[Dataset records]
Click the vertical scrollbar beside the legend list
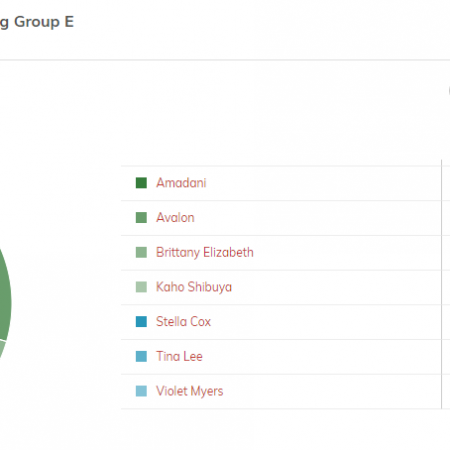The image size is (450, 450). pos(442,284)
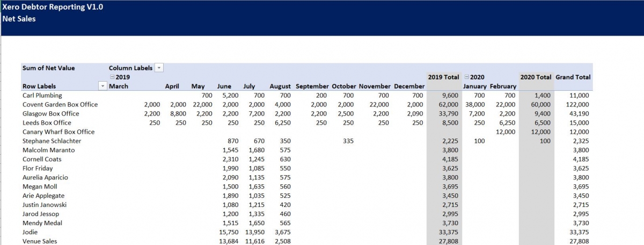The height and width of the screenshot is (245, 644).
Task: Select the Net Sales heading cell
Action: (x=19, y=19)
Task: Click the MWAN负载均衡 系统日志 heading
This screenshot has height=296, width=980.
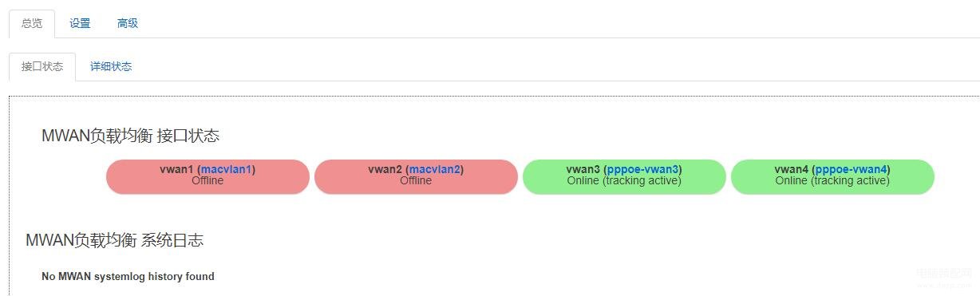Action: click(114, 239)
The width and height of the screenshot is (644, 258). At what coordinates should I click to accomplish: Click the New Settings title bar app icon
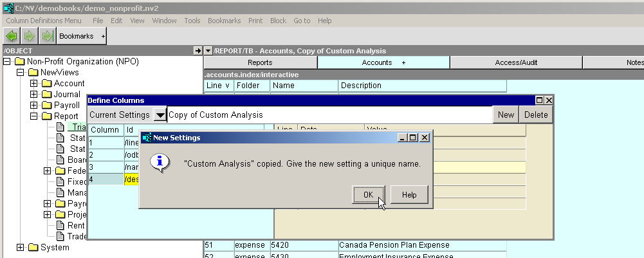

* What is required: Would you copy out the data exactly, leaving every picture out?

* Expected answer:
Click the vertical scrollbar beside the legend list
The image size is (450, 450). pos(442,284)
The height and width of the screenshot is (245, 644).
Task: Select the Net Sales heading cell
Action: (x=19, y=19)
Task: Click the MWAN负载均衡 系统日志 heading
This screenshot has height=296, width=980.
Action: click(114, 239)
The width and height of the screenshot is (644, 258). At what coordinates should I click to accomplish: Click the New Settings title bar app icon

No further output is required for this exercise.